With so many people working remotely, the risk exposure has doubled, or more, and “incidents and breaches have followed suit,” he said.

If employees use home computers, they don’t have the same level of firewall protection as workplace computers, he noted. Home computers may be more likely to be infected with viruses and spyware. And with distractions at home, an employee may be more likely to click on a suspicious email, Torello said.

Whittlesey is primarily seeing business email compromises and phishing attacks. Perpetrators typically go to a company’s website, where they can often find information such as employee email addresses and key officials to target. They often pose as a high-ranking person seeking to get a staff member to wire money, he said.

In one case they investigated, a victim wired $50,000, mistakenly believing it was going to a vendor, Torello said.

Size doesn’t matter

Frederick Johnson, vice president of cybersecurity and digital forensics for Marcum Technology, which has an office in New Haven, said his company is also seeing a rise in the number of attacks with the shift to remote work.

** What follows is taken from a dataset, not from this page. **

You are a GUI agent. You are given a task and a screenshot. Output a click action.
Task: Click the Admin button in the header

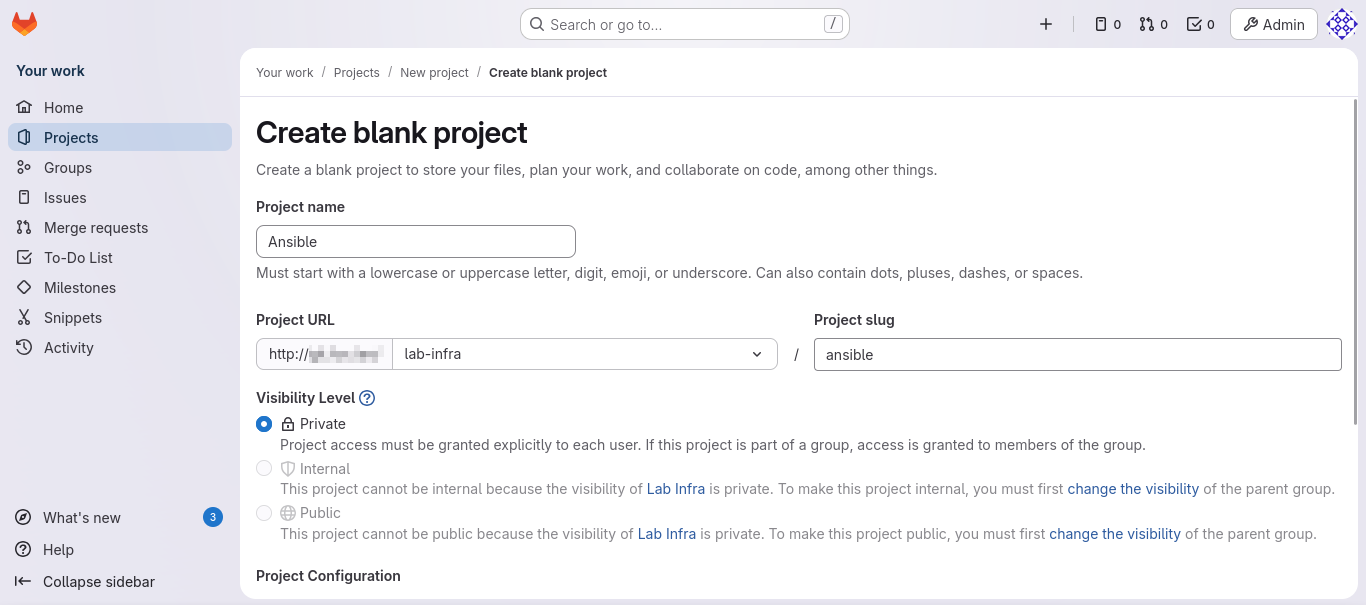click(x=1273, y=24)
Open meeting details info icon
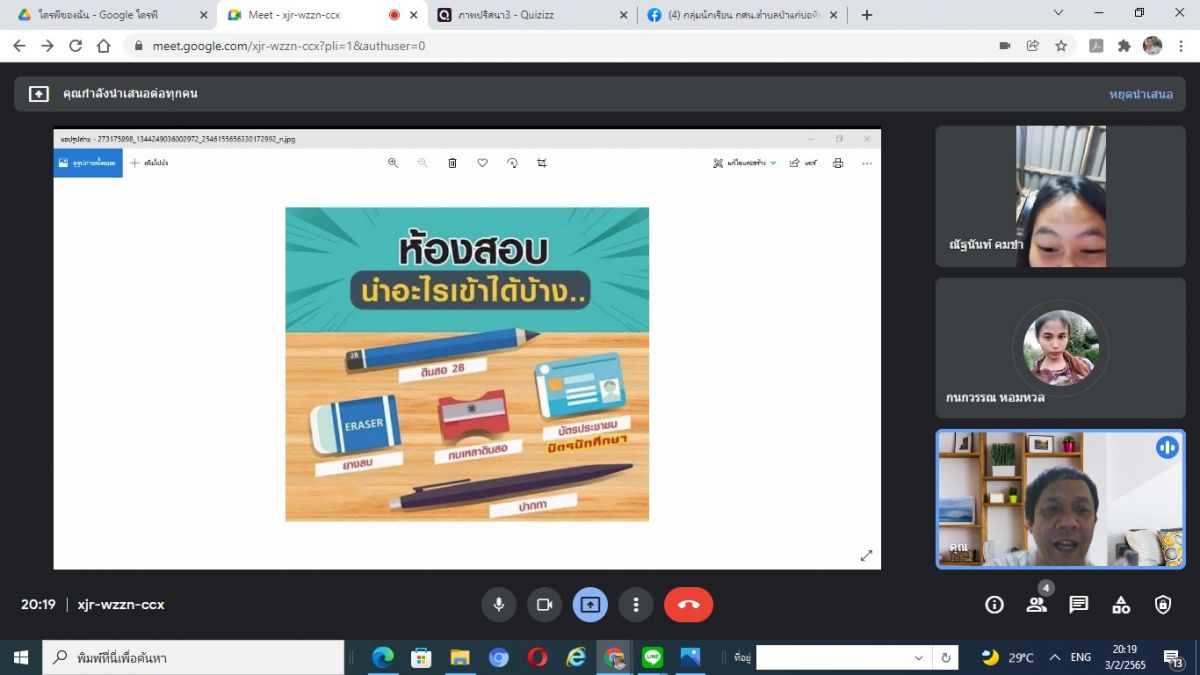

“We have seen a very big upswing in demand for cybersecurity services,” said Johnson.

Companies want to know if activities can be done from home securely on home networks, and how they can make sure clients’ data is protected, Johnson said.

Many companies, particularly smaller ones, might question why they need to focus on cybersecurity, wondering why anyone would target them. But Johnson stressed that no one is immune from an attack.

“If you have systems with important data you can’t survive without, they like to use ransomware to attack you to get money from you — they do that to all different size companies,” Johnson said.

Smaller companies may also be targeted by scammers who are still learning their craft, according to Johnson.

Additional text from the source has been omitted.